# Short exercise:
Convert the lines between the one containing "Image resolution: width=947" and the one containing "the Back color", inclusive, into a JSON list of strings with one string per line and blank lines omitted. Leave the pictures out of the result.

# Records shown:

** begin **

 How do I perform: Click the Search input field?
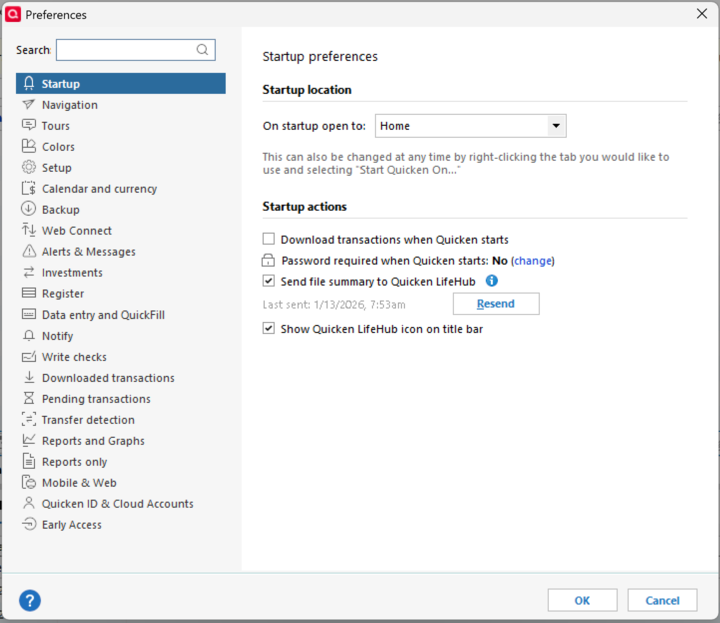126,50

** end **
** begin **

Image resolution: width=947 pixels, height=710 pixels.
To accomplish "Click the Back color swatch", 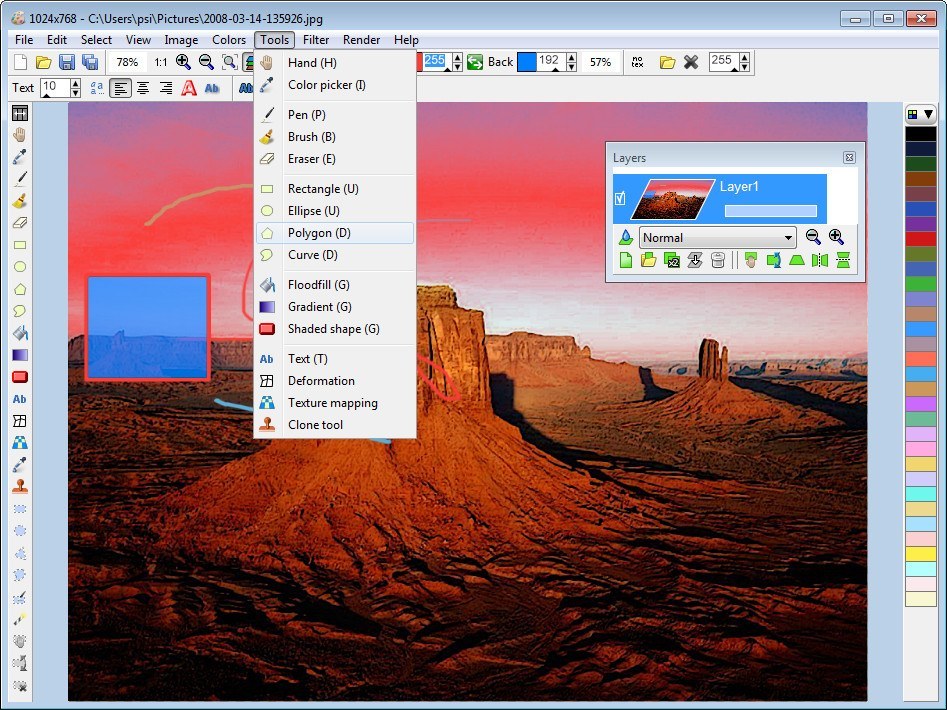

** end **
** begin **

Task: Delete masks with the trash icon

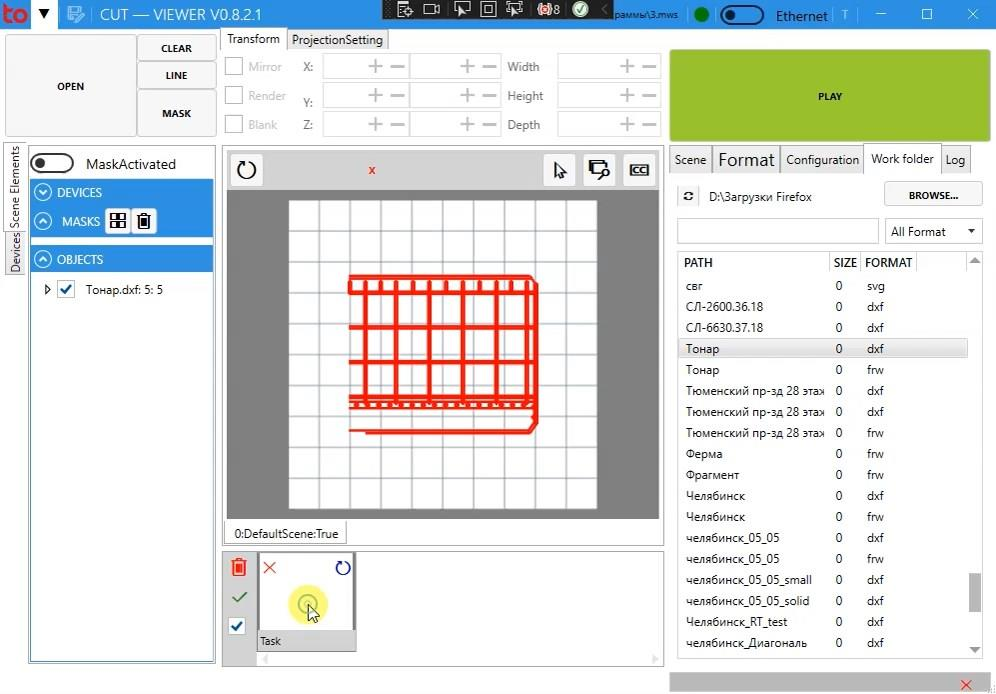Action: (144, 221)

** end **

# Answer to this problem:
[
  "Image resolution: width=947 pixels, height=710 pixels.",
  "To accomplish \"Click the Back color swatch\", "
]